Technology is capable of producing three-dimensional food from both edible synthetic and natural ingredients. The challenge is to make them palatable and cost-effective
NASA conducted the first research into food printing back in 2006 with the idea of being able to feed astronauts on long space journeys. Seven years later, they succeeded in printing the world’s first 3D food – a pizza measuring 30cm in diameter – the perfect choice as it could be made in layers.
3D printed food technology has come a long way since then and, so far, has succeeded in printing steak, fish, sponge cake… even wagyu beef. But one thing is the technical achievement, quite another, of course, is the taste and appearance of the finished product, and not least the matter of whether or not it is a financially viable process. For now at least, it is not.
When we think of 3D printing technology, its usual applications come to mind, such as reproducing prototypes, industrial components, artificial prostheses, and even houses. 3D printers work by building up volume of an object through layers (additive manufacturing). From three-dimensional blueprints, the device extrudes material through a nozzle onto a plate in accordance with a pre-programmed sequence to give it shape and form. In food 3D printing, these programs are replaced by digital recipes using edible materials instead of the resins or plastics used in industry.

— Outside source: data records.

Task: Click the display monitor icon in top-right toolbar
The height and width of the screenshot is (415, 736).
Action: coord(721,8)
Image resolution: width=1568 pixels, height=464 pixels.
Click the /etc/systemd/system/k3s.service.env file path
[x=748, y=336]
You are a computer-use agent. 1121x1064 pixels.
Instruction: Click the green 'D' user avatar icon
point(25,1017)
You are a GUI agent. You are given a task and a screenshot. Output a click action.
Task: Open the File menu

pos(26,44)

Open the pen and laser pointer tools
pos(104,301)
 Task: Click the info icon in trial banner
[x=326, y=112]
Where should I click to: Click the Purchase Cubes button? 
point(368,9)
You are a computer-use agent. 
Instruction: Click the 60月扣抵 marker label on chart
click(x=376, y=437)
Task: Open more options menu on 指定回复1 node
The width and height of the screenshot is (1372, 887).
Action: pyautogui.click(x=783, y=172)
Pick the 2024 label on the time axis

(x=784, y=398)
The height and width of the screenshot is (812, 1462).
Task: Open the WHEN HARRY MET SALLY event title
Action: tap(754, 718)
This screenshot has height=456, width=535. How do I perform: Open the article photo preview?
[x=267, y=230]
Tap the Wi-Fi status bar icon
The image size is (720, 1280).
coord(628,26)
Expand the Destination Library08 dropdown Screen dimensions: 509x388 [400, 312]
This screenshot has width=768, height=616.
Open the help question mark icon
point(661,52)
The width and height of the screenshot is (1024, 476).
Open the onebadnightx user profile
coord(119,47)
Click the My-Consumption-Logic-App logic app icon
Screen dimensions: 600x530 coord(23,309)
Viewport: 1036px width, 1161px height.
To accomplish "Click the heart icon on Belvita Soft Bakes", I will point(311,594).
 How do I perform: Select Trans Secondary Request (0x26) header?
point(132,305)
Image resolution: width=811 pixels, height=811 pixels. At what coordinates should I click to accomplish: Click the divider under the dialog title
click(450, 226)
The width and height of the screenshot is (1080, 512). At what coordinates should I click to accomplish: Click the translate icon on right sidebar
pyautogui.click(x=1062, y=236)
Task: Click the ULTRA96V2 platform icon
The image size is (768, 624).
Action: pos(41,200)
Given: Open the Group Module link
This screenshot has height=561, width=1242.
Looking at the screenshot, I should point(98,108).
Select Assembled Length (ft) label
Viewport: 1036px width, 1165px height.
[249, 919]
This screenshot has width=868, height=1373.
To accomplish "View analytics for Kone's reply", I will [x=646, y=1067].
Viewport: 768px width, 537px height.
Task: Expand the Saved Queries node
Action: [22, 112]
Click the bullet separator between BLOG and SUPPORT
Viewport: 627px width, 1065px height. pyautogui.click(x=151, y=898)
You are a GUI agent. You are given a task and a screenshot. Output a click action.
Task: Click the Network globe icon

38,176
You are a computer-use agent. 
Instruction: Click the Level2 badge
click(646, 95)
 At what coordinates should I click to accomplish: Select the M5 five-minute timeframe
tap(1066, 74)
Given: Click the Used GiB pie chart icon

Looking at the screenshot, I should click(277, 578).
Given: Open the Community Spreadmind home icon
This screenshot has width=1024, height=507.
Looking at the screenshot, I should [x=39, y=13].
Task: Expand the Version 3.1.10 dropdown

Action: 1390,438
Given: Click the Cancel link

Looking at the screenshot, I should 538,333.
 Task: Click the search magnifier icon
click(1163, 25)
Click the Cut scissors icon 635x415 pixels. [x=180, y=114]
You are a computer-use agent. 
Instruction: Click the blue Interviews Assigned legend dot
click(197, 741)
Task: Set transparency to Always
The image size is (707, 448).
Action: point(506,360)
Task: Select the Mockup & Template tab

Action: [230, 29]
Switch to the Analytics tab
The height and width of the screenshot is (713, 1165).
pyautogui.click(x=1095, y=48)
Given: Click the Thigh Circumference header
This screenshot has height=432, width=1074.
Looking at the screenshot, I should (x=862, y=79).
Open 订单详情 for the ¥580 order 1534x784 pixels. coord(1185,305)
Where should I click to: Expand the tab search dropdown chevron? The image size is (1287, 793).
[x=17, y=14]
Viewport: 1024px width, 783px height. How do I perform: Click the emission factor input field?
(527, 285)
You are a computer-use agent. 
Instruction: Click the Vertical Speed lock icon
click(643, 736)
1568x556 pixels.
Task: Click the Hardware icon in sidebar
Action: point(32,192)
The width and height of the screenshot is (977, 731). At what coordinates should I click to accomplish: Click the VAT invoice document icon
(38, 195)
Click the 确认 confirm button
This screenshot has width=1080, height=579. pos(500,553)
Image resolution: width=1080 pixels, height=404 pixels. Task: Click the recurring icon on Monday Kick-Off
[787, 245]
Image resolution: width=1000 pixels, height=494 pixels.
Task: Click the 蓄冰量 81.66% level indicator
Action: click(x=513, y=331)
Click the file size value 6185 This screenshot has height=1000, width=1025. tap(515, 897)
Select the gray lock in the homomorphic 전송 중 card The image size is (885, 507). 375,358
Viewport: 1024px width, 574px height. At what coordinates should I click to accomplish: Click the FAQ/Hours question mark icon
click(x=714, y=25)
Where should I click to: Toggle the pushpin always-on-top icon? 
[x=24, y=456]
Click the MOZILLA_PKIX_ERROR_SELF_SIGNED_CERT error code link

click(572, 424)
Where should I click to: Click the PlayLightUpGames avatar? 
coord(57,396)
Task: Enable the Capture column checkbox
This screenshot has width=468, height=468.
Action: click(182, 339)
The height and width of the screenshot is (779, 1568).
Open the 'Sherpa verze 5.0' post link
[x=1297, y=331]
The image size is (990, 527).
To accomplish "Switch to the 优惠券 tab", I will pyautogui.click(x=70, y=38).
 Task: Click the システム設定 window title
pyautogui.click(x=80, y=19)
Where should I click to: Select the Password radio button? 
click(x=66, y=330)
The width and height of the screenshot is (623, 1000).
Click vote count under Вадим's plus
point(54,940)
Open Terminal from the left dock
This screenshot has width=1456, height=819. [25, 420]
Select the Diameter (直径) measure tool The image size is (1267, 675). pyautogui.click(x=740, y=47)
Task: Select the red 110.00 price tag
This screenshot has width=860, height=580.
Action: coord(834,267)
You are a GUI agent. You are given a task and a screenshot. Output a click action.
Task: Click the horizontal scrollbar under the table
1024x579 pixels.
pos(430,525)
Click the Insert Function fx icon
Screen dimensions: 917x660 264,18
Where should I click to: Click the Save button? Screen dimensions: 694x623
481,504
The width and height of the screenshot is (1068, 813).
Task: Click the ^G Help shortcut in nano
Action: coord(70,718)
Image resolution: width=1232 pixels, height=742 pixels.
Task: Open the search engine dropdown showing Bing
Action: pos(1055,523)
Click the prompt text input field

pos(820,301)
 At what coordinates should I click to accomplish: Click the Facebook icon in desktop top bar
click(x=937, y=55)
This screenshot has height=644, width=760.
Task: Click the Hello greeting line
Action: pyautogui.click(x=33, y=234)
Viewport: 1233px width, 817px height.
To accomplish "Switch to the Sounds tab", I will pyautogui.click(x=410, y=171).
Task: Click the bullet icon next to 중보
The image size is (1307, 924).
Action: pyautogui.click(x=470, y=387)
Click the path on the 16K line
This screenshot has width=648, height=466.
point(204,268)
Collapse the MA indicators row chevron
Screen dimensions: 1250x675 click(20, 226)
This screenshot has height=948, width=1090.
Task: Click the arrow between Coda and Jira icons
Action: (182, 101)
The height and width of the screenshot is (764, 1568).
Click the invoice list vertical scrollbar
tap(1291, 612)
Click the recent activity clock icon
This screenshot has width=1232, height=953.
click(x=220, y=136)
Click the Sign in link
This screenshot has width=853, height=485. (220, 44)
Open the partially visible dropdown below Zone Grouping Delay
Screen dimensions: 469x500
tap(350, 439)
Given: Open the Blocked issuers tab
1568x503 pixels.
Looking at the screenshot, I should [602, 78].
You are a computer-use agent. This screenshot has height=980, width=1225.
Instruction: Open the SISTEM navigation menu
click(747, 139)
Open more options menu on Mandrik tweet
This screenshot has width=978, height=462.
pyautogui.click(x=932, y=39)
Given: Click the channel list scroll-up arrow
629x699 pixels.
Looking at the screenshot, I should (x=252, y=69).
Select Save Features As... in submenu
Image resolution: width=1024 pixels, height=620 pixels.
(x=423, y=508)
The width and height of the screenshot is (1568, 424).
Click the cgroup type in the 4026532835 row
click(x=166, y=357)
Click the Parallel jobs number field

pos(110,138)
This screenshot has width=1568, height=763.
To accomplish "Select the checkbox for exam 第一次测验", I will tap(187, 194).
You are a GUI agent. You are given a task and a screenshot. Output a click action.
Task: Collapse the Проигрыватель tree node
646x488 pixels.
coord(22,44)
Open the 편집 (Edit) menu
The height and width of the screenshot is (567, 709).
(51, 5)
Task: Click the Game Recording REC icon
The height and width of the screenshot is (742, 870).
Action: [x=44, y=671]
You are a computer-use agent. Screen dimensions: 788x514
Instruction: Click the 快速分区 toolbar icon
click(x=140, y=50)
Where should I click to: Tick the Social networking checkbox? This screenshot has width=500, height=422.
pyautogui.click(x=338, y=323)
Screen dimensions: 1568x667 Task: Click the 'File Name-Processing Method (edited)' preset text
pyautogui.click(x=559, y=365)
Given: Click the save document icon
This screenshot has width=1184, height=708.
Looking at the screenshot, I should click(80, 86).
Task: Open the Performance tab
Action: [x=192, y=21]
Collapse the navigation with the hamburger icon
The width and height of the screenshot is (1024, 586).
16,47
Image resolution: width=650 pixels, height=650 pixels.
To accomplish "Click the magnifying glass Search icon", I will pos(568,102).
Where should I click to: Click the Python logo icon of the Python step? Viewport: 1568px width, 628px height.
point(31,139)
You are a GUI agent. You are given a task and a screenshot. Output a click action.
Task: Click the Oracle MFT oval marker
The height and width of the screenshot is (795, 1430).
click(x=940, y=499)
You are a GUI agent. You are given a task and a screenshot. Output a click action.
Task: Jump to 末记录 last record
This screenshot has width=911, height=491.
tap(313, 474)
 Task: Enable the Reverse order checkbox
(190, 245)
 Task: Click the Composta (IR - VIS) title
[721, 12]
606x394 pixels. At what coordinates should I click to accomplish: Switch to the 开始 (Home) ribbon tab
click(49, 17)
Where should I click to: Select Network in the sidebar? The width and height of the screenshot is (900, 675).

Although 3D food printing is still in its infancy, several companies are forging ahead with this technology. In Spain, for example, Cocuus Systema Ibérica is capable of bioprinting chops, ribs and fish from synthetic meat.
To date, there are just three companies selling professional-grade 3D food printers. 3D Systems focuses on confectionery; Foodini, from Natural Machines (Barcelona), recreates different textures from various foodstuffs; and similarly BeeHex (NASA’s original 3D pizza makers) offer their Chef 3D printer.
Much like the modern capsule coffee machines, aspiring manufacturers are working on innovating food cartridges, or capsules, which can be used in 3D food printers. This technology will lead to no end of possibilities for creating personalised dishes with nutrients and calories carefully planned to suit individual requirements.
3D printers do not actually cook the food by applying the different cooking times required for the different each ingredient that makes up a complex dish. That is why they are limited to simple foods, which are prepared in advance and cooked once printed. Another downside, for the moment, is the time/cost ratio. This technology is well-suited to producing a one-off special or a few units. However, it is rather slow and complex for any repetitive, large-scale production, which makes it very costly.